◆ WORK TASK ◆
For this exercise, write each entry below out precisely and omit the pictures.

**** DATA RECORDS ****

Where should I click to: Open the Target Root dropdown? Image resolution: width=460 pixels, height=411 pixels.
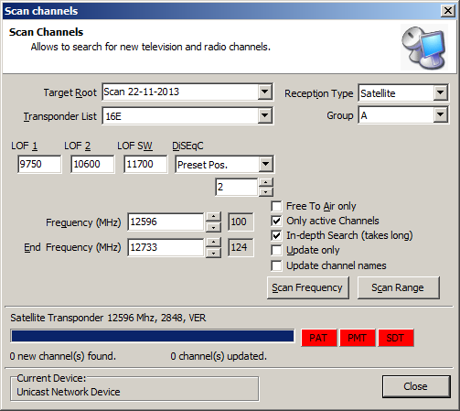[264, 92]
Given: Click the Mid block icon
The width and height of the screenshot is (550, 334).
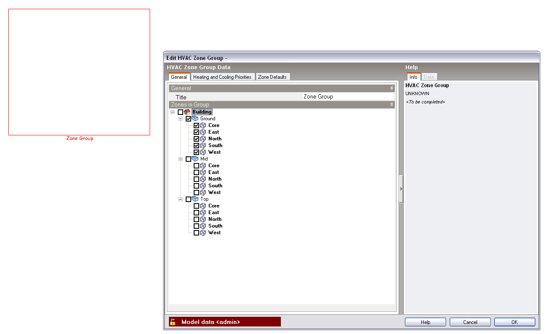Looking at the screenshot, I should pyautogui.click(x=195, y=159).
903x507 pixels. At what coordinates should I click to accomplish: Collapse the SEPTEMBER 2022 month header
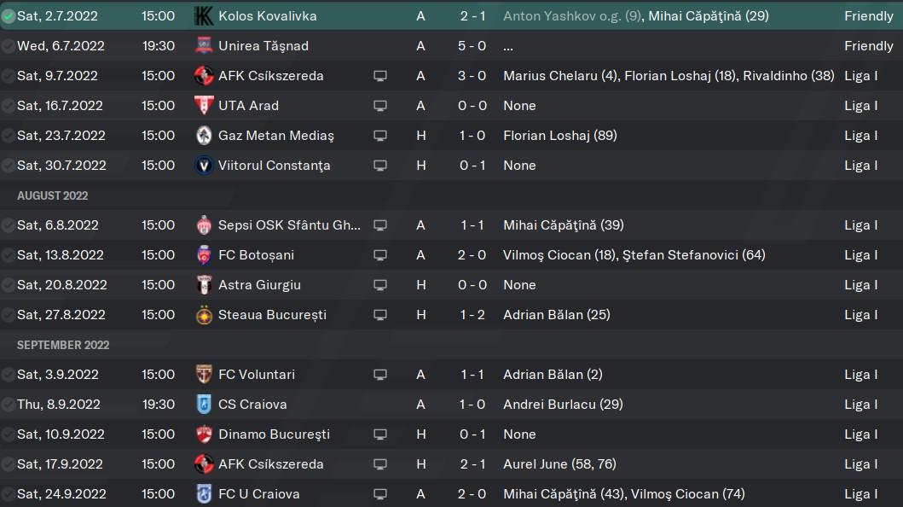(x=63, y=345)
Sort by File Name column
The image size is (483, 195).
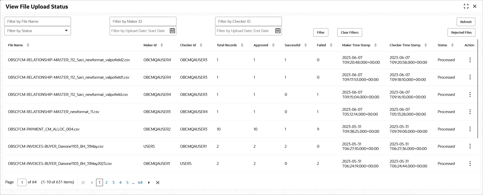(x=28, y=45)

****

◆ SOLUTION FOR THIS TASK ◆
Where should I click to: Open the Target Root dropdown? Image resolution: width=460 pixels, height=411 pixels.
[264, 92]
Given: Click the Mid block icon
The width and height of the screenshot is (550, 334).
Looking at the screenshot, I should pyautogui.click(x=195, y=159).
903x507 pixels. At what coordinates should I click to accomplish: Collapse the SEPTEMBER 2022 month header
(x=63, y=345)
Sort by File Name column
The image size is (483, 195).
(x=28, y=45)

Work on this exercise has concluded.